Chapter 4
Taera
The knocks on the door slow.
Neither Ezran nor I move. Terror locks my body.
“Please—help—I need help!” a young woman cries out, muffled. I stiffen. That voice. I know it the way I know the rude bell over the door to the apothecary.
My brother’s brow twists. “It’s—”
“We don’t know it’s her,” I mutter. Ezran’s eyes harden with the same realization.
Recognizing the voice doesn’t mean it’s Clarice.
“Who’s there?” Ezran shouts, digging low into the new depths of his voice.
“It’s me, Clarice!” the voice calls, pained. “Please, you know me! I need your help.”
I want to help, but I hold back. “Prove it.”
“How in the desert am I supposed to do that?” She sounds miserable, upset.
I exhale shakily as I rifle through memories for something that only Clarice and I share. When one comes to me, I wince. I don’t look at Ezran.
“What’s the last thing you told me before you left for the city?” I shout, louder than I want to.
Silence. Then, “That I shouldn’t be going in your place.”
I grimace. Ezran turns, shock clear across his face.
“It really is Clarice,” I say. He tries to catch my gaze, but I keep my eyes fixed on the door as I step forward and lift the bar.

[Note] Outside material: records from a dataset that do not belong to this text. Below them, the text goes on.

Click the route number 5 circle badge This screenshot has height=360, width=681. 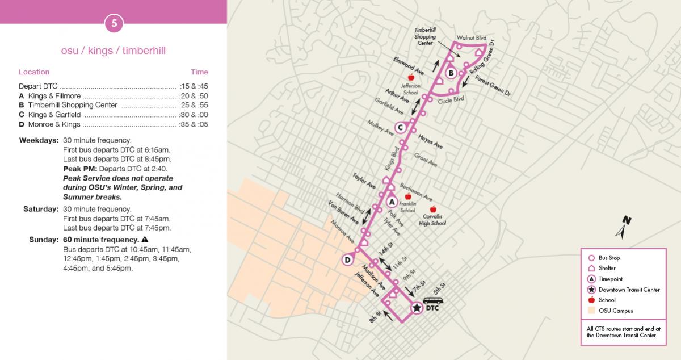(114, 23)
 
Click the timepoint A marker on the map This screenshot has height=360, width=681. (391, 201)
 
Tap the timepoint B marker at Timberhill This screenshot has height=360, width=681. (451, 73)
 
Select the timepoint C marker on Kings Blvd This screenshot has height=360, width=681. (400, 127)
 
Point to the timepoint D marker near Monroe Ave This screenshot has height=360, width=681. (347, 260)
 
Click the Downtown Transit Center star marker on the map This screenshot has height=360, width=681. (417, 308)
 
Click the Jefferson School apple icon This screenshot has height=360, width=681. (411, 78)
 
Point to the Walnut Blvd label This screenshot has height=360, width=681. (473, 37)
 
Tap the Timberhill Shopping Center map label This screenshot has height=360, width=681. (425, 36)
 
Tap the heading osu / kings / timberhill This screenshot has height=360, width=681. (114, 51)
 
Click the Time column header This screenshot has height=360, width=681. (199, 72)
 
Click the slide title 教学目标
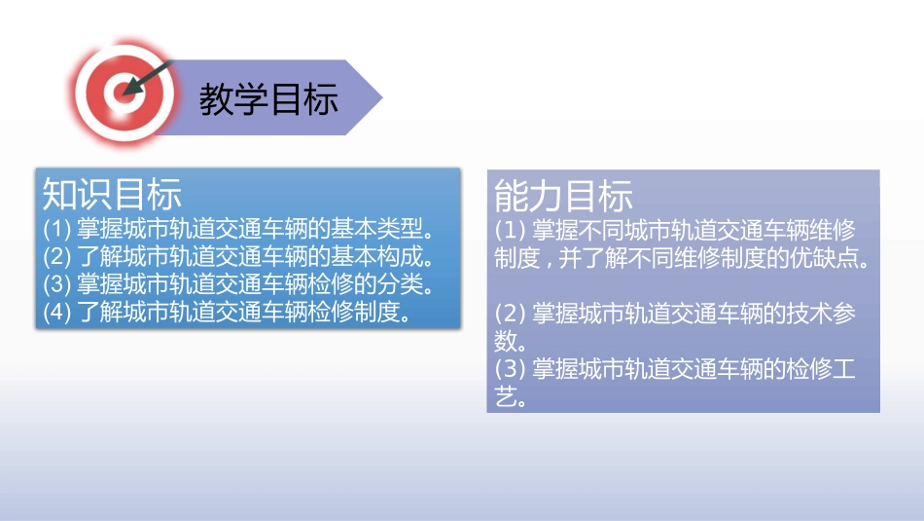click(268, 99)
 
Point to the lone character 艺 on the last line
click(508, 397)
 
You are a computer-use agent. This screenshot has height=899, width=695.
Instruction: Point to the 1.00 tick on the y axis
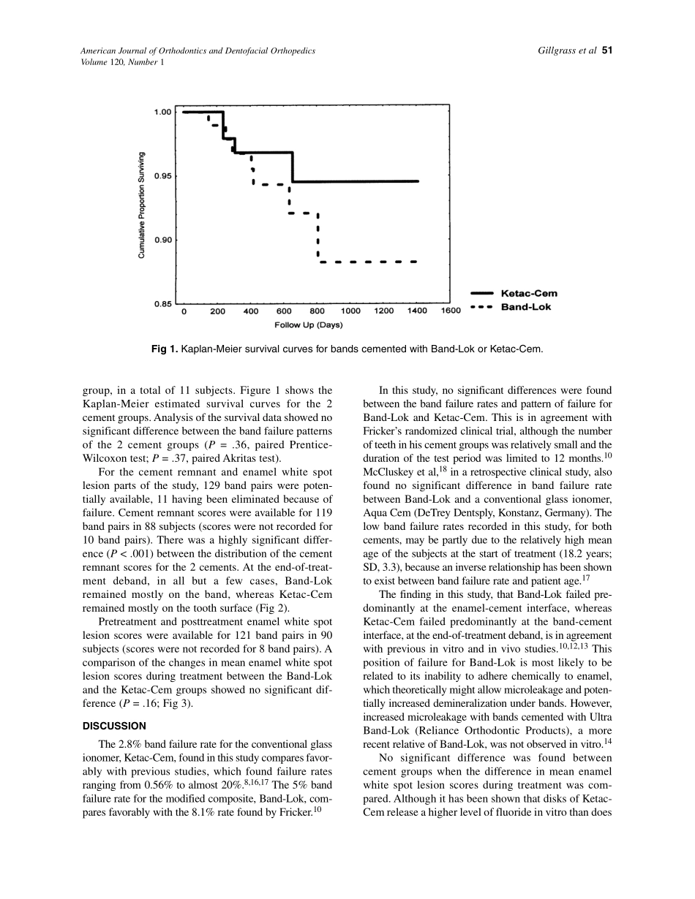pyautogui.click(x=162, y=112)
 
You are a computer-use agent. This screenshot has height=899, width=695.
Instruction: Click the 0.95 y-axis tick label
pyautogui.click(x=162, y=176)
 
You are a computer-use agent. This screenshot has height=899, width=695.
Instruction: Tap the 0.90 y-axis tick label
pyautogui.click(x=162, y=240)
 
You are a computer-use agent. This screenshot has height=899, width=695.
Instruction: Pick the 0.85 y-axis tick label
pyautogui.click(x=162, y=303)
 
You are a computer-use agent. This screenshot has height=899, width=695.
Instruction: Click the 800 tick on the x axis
pyautogui.click(x=318, y=311)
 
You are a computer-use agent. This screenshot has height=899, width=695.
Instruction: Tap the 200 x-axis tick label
pyautogui.click(x=217, y=311)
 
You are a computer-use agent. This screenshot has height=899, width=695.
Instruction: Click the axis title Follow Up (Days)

The hinges creak as I crack it open. Blood pounds in my ears, helping drown out the whispers that swell at the opportunity to slip inside.

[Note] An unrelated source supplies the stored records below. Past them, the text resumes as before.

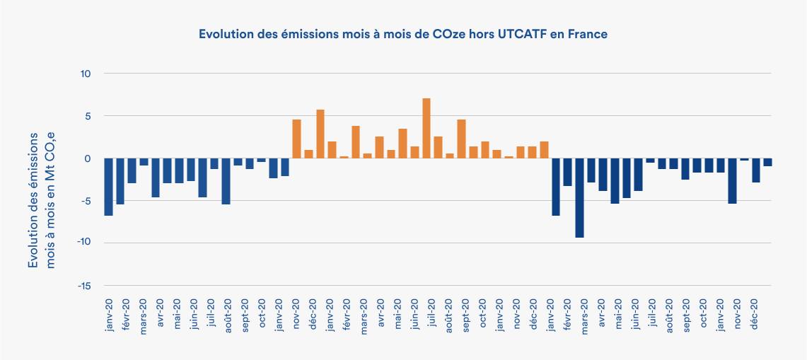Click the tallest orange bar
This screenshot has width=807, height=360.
coord(426,128)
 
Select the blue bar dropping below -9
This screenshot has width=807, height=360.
coord(579,197)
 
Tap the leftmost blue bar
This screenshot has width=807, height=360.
coord(108,186)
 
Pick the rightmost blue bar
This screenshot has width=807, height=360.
coord(767,162)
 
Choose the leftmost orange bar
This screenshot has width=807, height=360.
coord(296,139)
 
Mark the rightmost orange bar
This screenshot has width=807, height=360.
coord(544,149)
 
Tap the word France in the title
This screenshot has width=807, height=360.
coord(589,34)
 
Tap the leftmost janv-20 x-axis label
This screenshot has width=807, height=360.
coord(109,313)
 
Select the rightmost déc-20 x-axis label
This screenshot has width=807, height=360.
coord(755,312)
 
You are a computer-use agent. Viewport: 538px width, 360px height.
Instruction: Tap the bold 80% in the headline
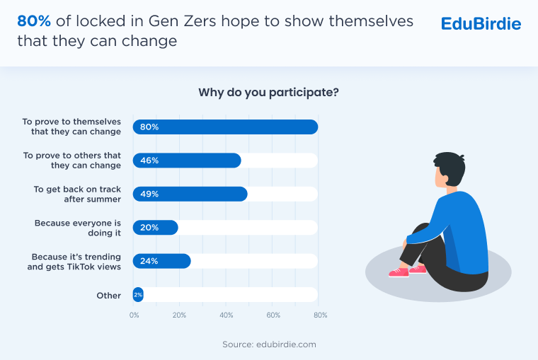point(33,22)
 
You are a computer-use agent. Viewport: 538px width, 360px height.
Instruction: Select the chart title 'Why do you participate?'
point(268,93)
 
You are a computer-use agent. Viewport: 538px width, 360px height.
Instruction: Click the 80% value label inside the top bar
point(149,127)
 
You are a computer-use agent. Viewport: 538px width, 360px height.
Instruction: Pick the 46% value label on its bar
point(149,161)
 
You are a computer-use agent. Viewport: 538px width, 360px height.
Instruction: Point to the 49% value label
point(149,194)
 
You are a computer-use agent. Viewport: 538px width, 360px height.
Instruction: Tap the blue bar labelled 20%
point(155,228)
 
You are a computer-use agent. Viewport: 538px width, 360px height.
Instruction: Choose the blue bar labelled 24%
point(161,261)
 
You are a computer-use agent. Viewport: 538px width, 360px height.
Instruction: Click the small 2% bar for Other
point(138,295)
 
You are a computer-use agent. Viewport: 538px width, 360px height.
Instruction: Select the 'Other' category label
point(109,295)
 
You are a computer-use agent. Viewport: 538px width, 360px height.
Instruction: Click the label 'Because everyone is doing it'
point(78,228)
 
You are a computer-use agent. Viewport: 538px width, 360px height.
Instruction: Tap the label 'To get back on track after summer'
point(77,194)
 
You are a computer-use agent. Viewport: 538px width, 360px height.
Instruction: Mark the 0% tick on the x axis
point(134,315)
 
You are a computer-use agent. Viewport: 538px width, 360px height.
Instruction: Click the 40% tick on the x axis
point(227,315)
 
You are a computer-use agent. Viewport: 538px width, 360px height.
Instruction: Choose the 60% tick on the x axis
point(274,315)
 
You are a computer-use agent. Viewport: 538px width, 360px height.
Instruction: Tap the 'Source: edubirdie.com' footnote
point(268,344)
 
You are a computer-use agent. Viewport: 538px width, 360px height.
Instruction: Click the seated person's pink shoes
point(408,271)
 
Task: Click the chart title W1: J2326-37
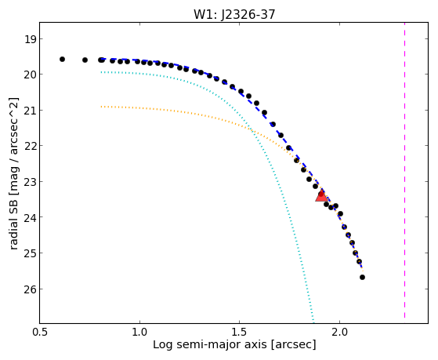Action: coord(234,15)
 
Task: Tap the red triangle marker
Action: coord(321,195)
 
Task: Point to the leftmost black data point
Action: coord(63,59)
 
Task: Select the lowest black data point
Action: coord(362,277)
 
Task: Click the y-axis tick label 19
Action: coord(31,39)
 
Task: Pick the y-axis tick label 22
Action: coord(31,146)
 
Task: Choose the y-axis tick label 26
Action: coord(31,289)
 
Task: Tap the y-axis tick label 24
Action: coord(31,217)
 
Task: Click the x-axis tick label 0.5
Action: coord(40,333)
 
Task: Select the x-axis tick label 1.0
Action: coord(139,333)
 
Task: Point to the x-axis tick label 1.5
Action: coord(240,333)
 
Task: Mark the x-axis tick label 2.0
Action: coord(339,333)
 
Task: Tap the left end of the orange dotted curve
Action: coord(101,107)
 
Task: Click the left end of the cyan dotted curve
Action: coord(101,72)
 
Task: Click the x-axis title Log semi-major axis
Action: coord(209,344)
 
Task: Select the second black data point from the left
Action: coord(85,60)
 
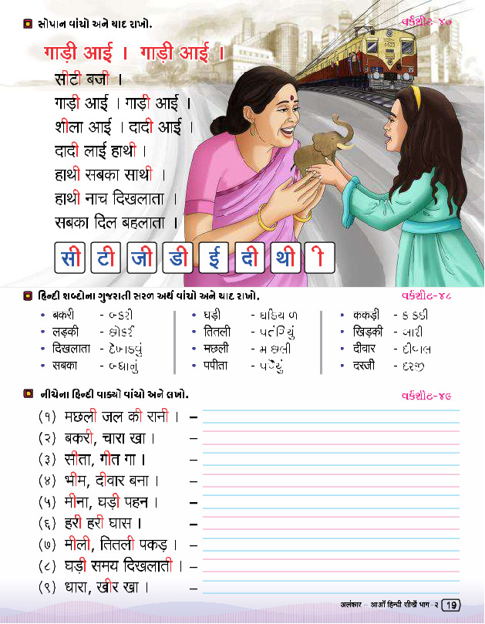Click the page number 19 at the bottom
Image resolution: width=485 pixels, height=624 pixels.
[x=452, y=605]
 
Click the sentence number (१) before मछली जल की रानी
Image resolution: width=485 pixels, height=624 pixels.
[x=48, y=417]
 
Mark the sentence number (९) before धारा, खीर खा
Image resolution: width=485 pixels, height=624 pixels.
[x=48, y=588]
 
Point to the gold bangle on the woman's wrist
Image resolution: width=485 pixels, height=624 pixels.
[x=267, y=218]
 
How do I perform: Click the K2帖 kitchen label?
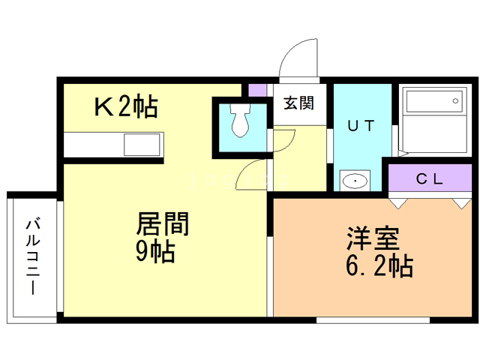point(125,108)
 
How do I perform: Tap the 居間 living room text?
point(161,224)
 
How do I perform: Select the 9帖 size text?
point(154,252)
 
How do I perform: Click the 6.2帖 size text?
point(378,266)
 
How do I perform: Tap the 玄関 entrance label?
point(298,104)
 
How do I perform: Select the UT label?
point(360,125)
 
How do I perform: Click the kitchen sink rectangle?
point(142,143)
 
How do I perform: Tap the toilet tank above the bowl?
point(241,110)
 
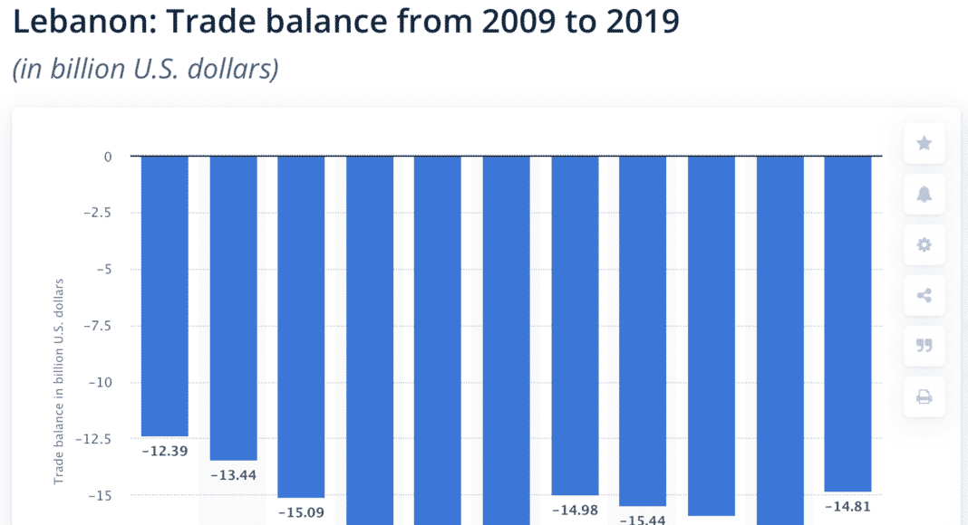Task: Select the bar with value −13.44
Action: click(233, 308)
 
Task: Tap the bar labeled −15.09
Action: click(301, 327)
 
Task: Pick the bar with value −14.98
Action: click(575, 326)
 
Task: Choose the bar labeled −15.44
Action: click(643, 330)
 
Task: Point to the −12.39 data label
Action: click(165, 450)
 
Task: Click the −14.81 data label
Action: click(847, 506)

My head throbs, but I shove the pain back.
In front of the door stands my friend. Her wide chest heaves up and down like she’s been running. Was she being chased? By what? A giant sand puma, eyes glowing red in the dark? Why was she outside to begin with?
With another shaky exhale, I wave her furiously inside and she stumbles in.
The bar over the door slams back into place, and I step between her and Ezran.
Not a mage, I remind myself. I won’t fall for the same tricks that stole my mother. But I can’t calm down.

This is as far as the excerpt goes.